Q2 2024 Investments Commentary
It was the best of times, it was the worst of times is how Dickens started A Tale of Two Cities - and the first half of 2024 was largely a tale of two markets - one where it was the best of times for big names in the AI space that drove valuations higher for major indices and in particular large US companies - while other asset classes that when combined - make up the bulk of a truly diversified portfolio - saw mixed but generally positive returns.
The quarter ended with most diversified portfolios posting gains overall. On the US stock side, gains were concentrated in Large US companies that are up 15% so far this year - with growth-oriented names like Nvidia helping lead the way.
On the other hand, smaller, more value-oriented companies dropped this quarter and declined 1% year-to-date—a spread of over 16% year-to-date between some of the best and worst-performing US stock styles.
Valuations tell a similar story on the US side - with growth stocks trading at 28x earnings, while value stocks are trading closer to 16x their earnings - often an indicator that the value side of the portfolio continues to have long-term upside.
On the global side of the portfolio, Emerging Markets saw a rally in Q2 - driving year-to-date gains to 8%; while large international stocks were close to flat on the quarter - rising just over 5% this year. Emerging Market returns have quite the divergence as well - with markets like Taiwan, China, and India producing positive returns, while Mexico and Brazil both saw double digit declines year-to-date.
The Real Estate component of the portfolio continues to pay a solid dividend - nearly 4% - but has posted a modest decline year-to-date of 2%. On the bond side of the portfolio, US bonds are down 1% year-to-date, with Municipal bonds down 0.4%. International Bonds are down about 4.7% on the year. The typical diversified portfolio saw gains of about 5% so far this year.
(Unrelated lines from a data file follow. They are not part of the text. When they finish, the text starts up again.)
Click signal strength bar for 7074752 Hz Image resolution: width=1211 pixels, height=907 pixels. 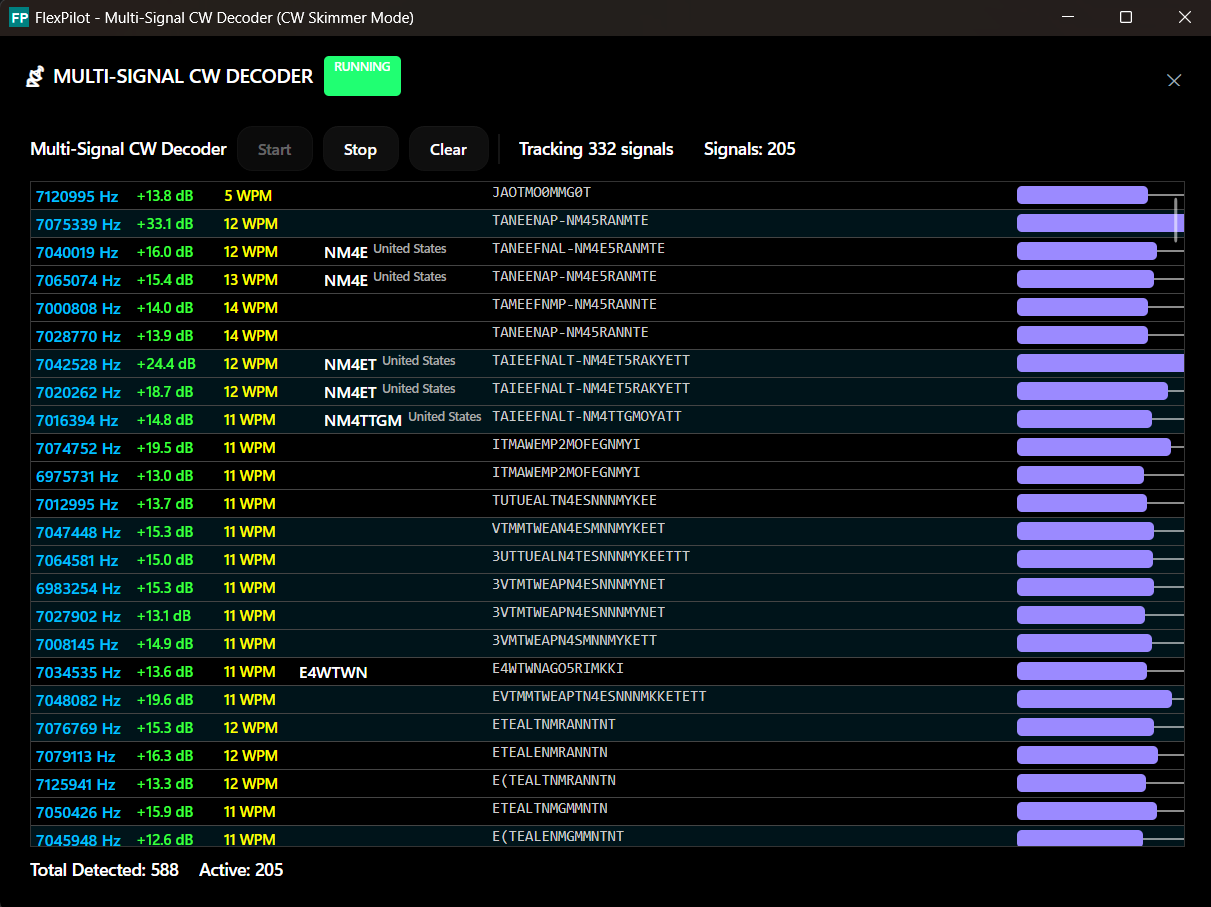click(x=1093, y=447)
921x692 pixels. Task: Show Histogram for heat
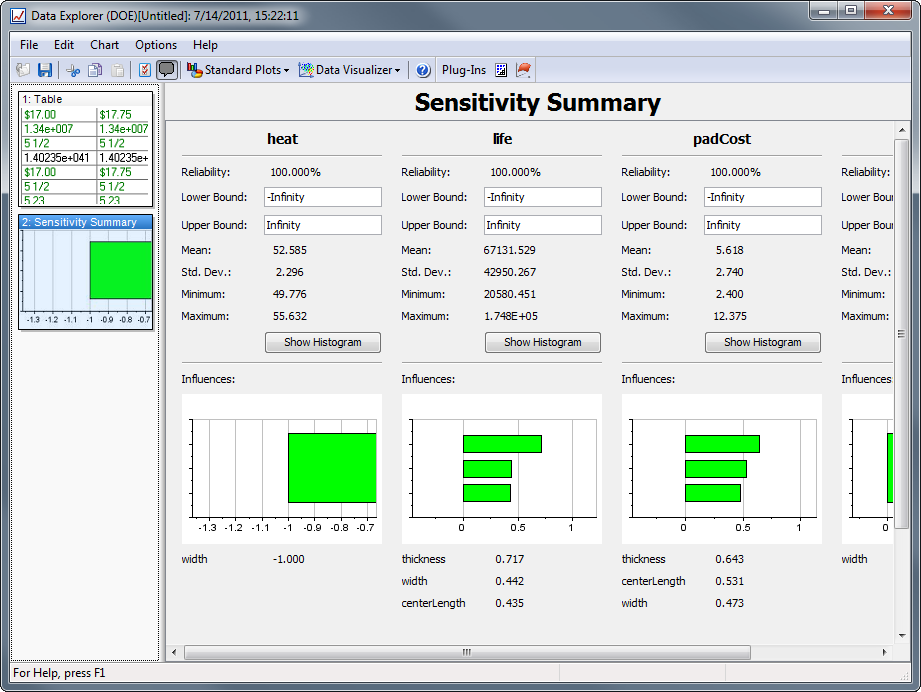point(322,342)
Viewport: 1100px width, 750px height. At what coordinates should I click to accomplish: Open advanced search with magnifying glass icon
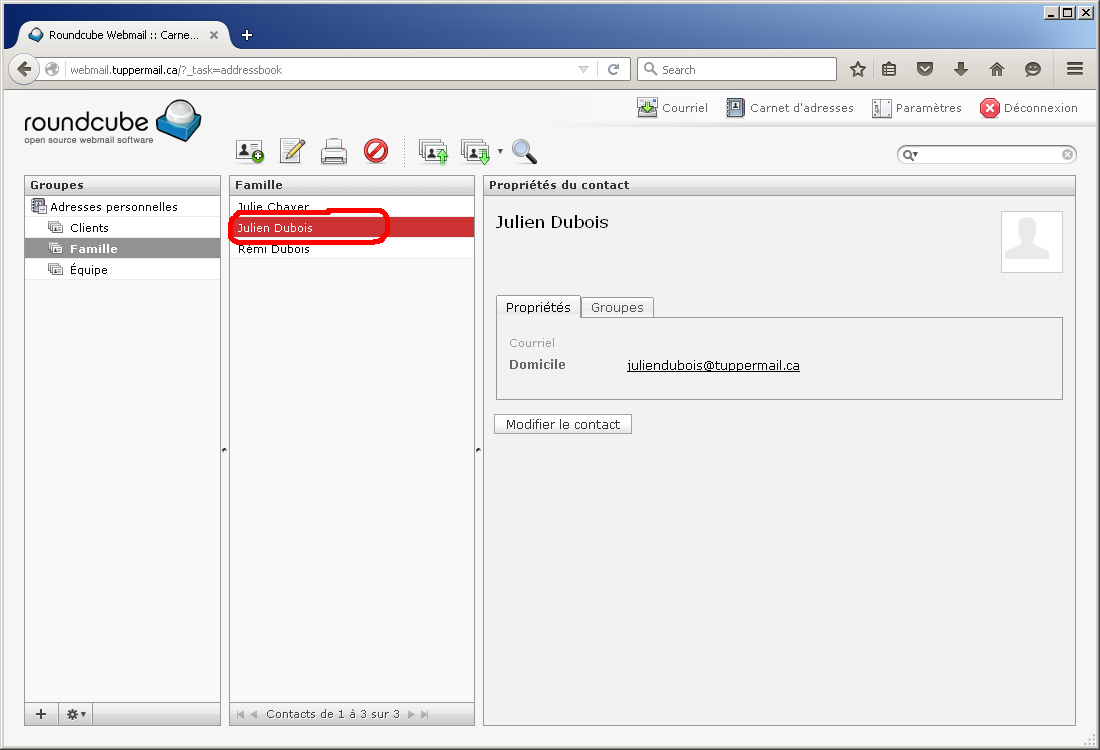click(x=524, y=151)
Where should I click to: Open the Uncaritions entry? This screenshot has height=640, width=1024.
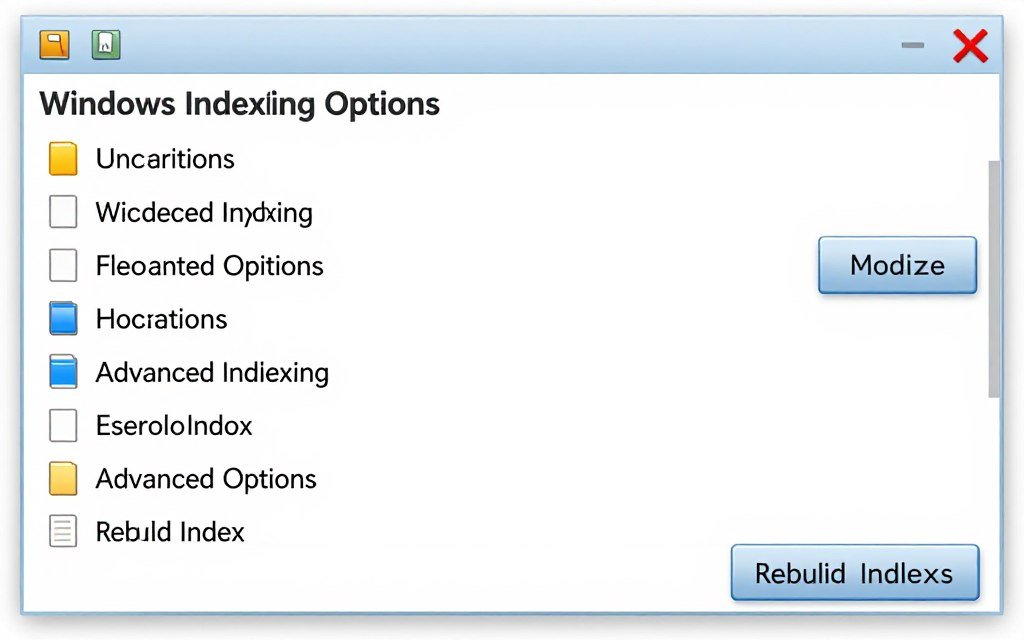pyautogui.click(x=164, y=158)
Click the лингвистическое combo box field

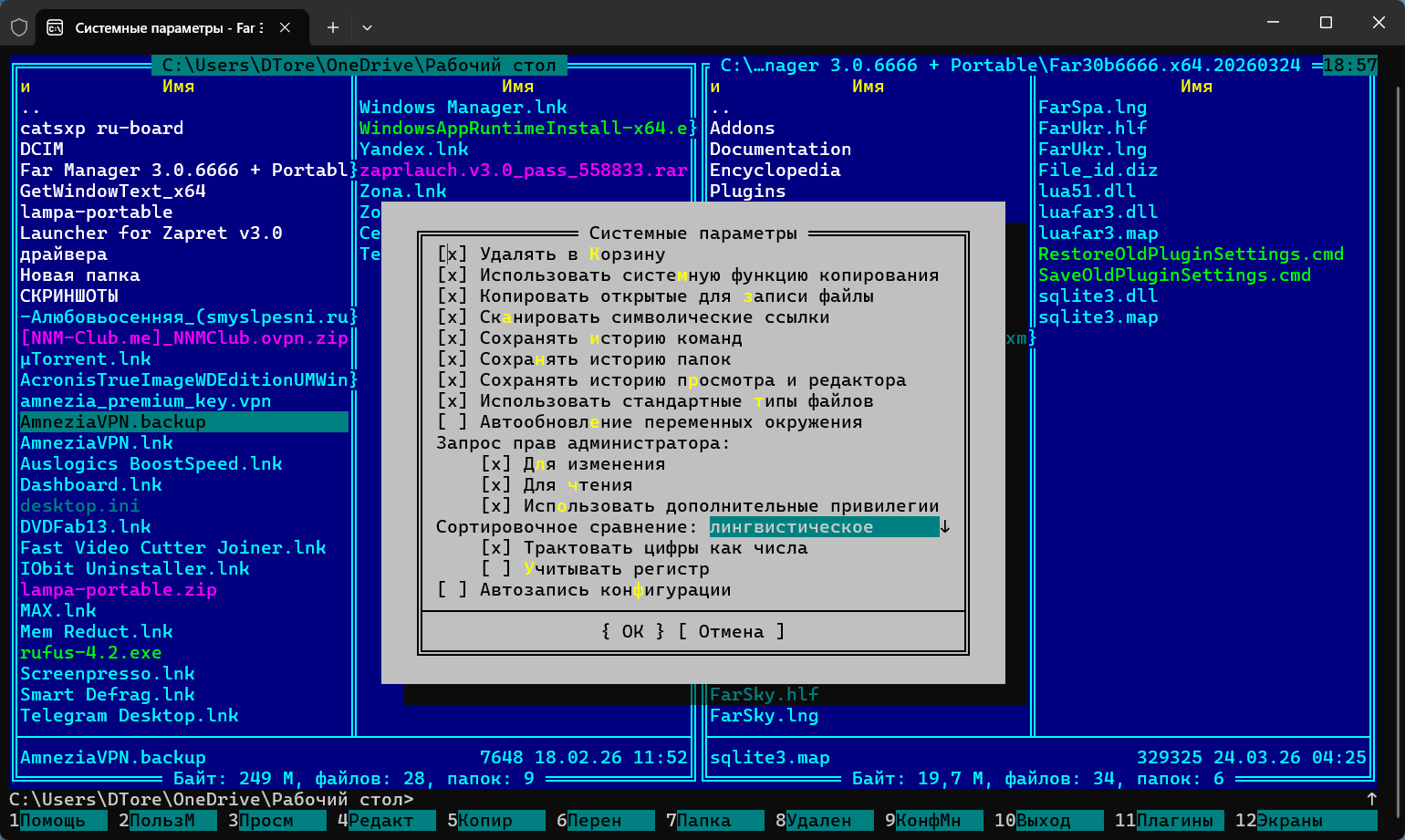tap(823, 527)
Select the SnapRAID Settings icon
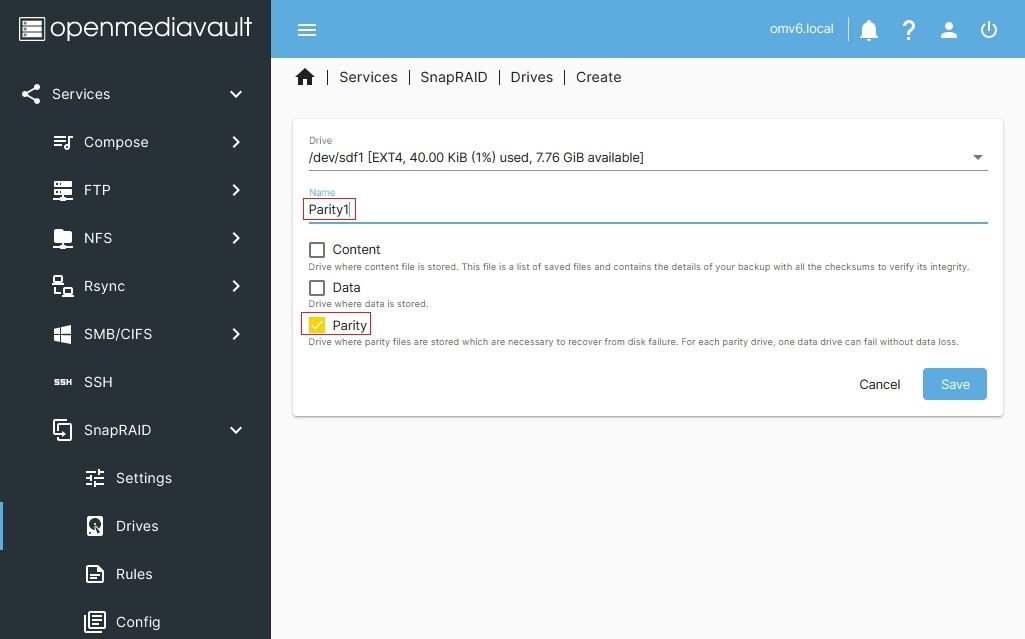1025x639 pixels. 95,478
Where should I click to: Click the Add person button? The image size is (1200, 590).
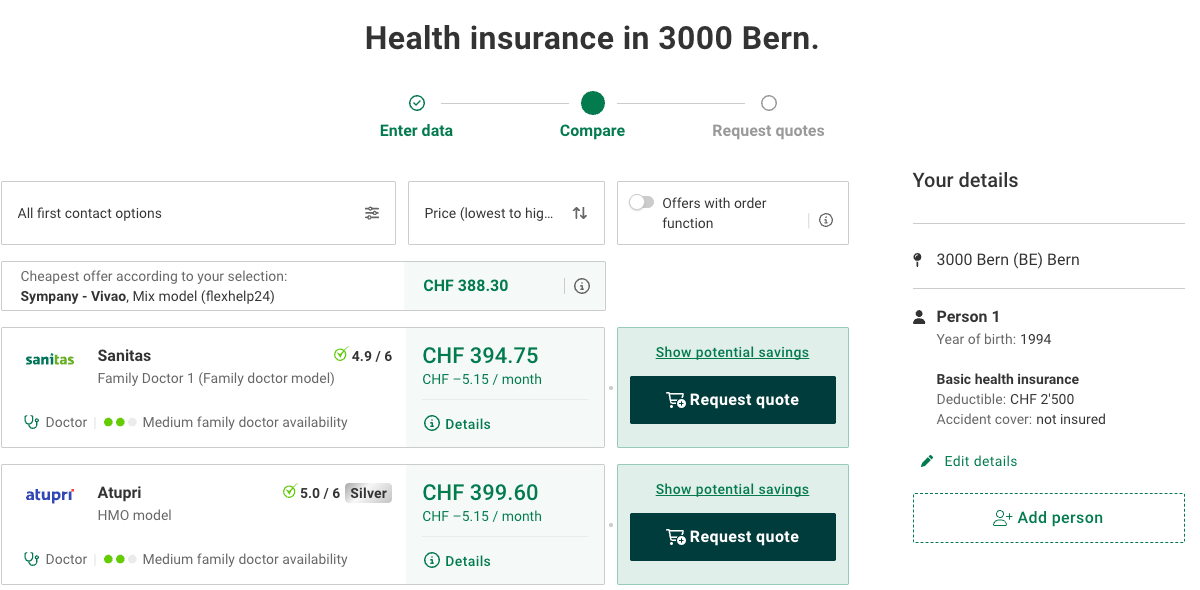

Given that it’s an election year, we’re hearing a ton about the economy from candidates, in the news, and of course in last week’s presidential debate. What’s interesting is that this could also be called both the best and worst of times - and that sentiment is rather evident.
On one hand, we’ve seen record low unemployment and continued job gains. Unemployment is at 4% - which is considered by many economists to be “full employment”, while wage growth in May was at 4.2% - workers have made gains from a tight labor market.
Inflation also continues its steady decline, with May’s headline CPI at 3.3% - a gradual but continuing drop that’s now below the rate at which wages are increasing. All this is to say that inflation has dropped significantly over the past 2-years without tossing the economy into a recession - aka the “soft landing” that many felt was unattainable.
But that doesn’t mean the overall economic outlook is rosy. We’ve actually seen consumer sentiment drop, savings rates decline slightly, and auto and credit card delinquencies slightly tick upward. The reality is that despite inflation declining, many things are pricier than they were a few years ago and that’s hitting folks bottom line. This, coupled with the incredibly tight housing market, has likely been a drag on consumer sentiment.
As we look ahead to the rest of the year, we’ll see if inflation continues to decline, the labor market remains solid, and the US consumer rebounds its confidence. We’ll also keep a close eye on the Fed and any moves they make on the interest rate front.
When I head to the grocery store, I’m often looking for what the best bargain is this week - not because I’m going to realign my entire diet around it - but because it can help guide some of my decisions and meal prep outlook for the future.
The same can be said for looking at various asset classes - what’s on sale, what’s expensive, and which of these are in my diet (portfolio). We can see that US large stocks are on the expensive side - more so today than they were at the start of the year, and about 1-1.5 standard deviations way from their long term average.
Smaller US stocks are more fairly valued, and non-US stocks like DM Equity (developed markets like Europe, Japan, Australia) and Emerging Markets (China, India, South and Central America) are at a bit of a discount. The bond side of the portfolio also shows some upside potential given the current rate environment.
While valuations aren’t the best indicator of short-term returns, they often tell a story about longer-term upside / downside in the portfolio. Thankfully, our allocations are built to incorporate all of these asset classes, and disparities in valuations are just yet another perk of being truly diversified.